Scope and Conformance
Behavioral boundary
This specification describes behavior that can be observed by valid AGI game data, by a player providing input, or through an engine-produced artifact such as rendered output, sound events, or a saved game.
The behavioral contract includes, where applicable:
- accepted resource and bytecode formats;
- game-visible variables, flags, strings, objects, and inventory state;
- ordering and timing of state transitions;
- logic control flow and operation results;
- picture, view, text, menu, and status-line output;
- keyboard and text-input behavior;
- object movement, animation, collision, and priority behavior;
- sound-event scheduling and completion behavior;
- room changes, restart, save, and restore behavior; and
- observable differences between interpreter versions.
The behavioral contract does not include the original interpreter’s addresses, register use, instruction sequences, overlays, DOS memory organization, heap layout, routine boundaries, or inferred source-code structure. A conforming engine may organize its implementation in any way that preserves the specified observations.
Current compatibility target
The primary display target is the full 16-color EGA behavior exercised by valid local game data. Other display adapters and modes are specified only when they are deliberately added as compatibility targets.
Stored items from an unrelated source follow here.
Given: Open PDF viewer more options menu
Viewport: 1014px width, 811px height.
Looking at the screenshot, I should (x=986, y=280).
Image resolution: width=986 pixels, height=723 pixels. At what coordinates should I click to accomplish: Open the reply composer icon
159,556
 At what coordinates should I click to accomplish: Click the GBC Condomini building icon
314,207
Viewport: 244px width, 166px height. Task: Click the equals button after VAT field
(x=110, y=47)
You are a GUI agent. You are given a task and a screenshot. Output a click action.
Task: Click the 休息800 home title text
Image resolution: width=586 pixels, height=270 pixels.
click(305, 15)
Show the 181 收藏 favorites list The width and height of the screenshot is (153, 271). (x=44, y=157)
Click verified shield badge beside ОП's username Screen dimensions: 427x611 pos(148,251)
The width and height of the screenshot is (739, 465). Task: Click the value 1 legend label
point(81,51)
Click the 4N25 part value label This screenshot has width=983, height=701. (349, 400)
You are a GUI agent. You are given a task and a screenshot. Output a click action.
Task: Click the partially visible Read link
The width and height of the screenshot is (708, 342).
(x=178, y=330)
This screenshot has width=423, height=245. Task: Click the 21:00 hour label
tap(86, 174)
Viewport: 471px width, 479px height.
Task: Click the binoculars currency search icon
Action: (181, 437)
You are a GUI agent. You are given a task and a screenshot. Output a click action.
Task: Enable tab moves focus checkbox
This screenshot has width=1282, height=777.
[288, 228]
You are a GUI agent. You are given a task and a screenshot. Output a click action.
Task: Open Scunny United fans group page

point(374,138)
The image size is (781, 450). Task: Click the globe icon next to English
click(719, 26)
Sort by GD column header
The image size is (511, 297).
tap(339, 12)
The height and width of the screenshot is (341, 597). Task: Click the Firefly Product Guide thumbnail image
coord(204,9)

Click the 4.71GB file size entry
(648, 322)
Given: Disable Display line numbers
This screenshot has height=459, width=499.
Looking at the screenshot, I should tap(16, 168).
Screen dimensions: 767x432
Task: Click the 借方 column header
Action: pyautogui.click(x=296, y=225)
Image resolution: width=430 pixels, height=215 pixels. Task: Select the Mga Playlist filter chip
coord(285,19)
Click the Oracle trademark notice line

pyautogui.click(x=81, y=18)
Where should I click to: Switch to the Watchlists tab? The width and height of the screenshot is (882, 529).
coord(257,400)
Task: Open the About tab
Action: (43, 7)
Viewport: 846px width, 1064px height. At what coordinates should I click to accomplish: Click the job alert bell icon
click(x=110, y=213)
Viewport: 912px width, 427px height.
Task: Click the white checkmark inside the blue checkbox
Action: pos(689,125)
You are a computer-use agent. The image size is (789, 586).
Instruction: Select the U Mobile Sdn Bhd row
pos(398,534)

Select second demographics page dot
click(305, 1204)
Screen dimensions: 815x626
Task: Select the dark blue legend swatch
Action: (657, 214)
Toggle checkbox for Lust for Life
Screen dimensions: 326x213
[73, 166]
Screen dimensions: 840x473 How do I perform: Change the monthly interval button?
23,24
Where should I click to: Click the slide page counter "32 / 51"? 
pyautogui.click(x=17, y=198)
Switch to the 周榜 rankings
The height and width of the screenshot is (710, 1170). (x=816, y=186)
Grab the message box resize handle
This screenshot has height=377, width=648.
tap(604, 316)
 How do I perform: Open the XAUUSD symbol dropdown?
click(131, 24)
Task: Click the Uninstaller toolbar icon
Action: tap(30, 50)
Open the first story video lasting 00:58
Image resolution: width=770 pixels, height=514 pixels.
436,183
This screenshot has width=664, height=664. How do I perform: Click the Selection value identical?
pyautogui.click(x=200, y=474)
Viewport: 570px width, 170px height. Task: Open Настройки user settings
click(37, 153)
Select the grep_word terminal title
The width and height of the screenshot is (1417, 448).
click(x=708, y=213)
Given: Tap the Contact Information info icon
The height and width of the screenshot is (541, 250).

Text output is specified at the character-cell boundary: text bytes, attributes, rows, columns, rectangles, blocking behavior, and save/restore of covered regions are part of the core contract. Exact glyph bitmaps are a font profile input, not an interpreter semantic in the current portable core. A bitmap-identical screenshot claim for text output must state the font bitmap set it uses in addition to the interpreter profile.
Behavior caused by malformed data escaping a resource and causing the original interpreter to read or execute unrelated memory is outside this specification. Bounded malformed input may be specified when its effects remain within the normal resource-processing contract.
Hardware-specific implementation effects are included only to the extent that games or players can observe a required result. For example, a sound scheduler and its completion event can be normative without requiring an implementation to reproduce the original hardware driver’s instruction sequence.
Versioned behavior
AGI is a family of interpreter versions rather than one immutable program. The specification identifies a common contract and records version-specific variants when valid game data can observe a difference.
An implementation claiming compatibility with a particular version must follow the common rules plus every variant assigned to that version. Differences that exist only in the original implementation but cannot affect valid observable behavior do not create specification variants.
Conformance
Given the same valid game resources, initial state, player input sequence, and specified timing conditions, a conforming implementation must produce the same game-visible state transitions and externally observable results described by this book.
When the specification permits nondeterminism, conformance means producing a result within the stated set or distribution constraints rather than matching one recorded run exactly. When timing is expressed in interpreter cycles, an implementation may use a different real-time mechanism as long as the game-visible ordering and rate requirements are preserved.
Compatibility tests are supporting oracles for these contracts. They do not replace the written specification, and test implementation details are not normative unless the corresponding behavior is stated in this book.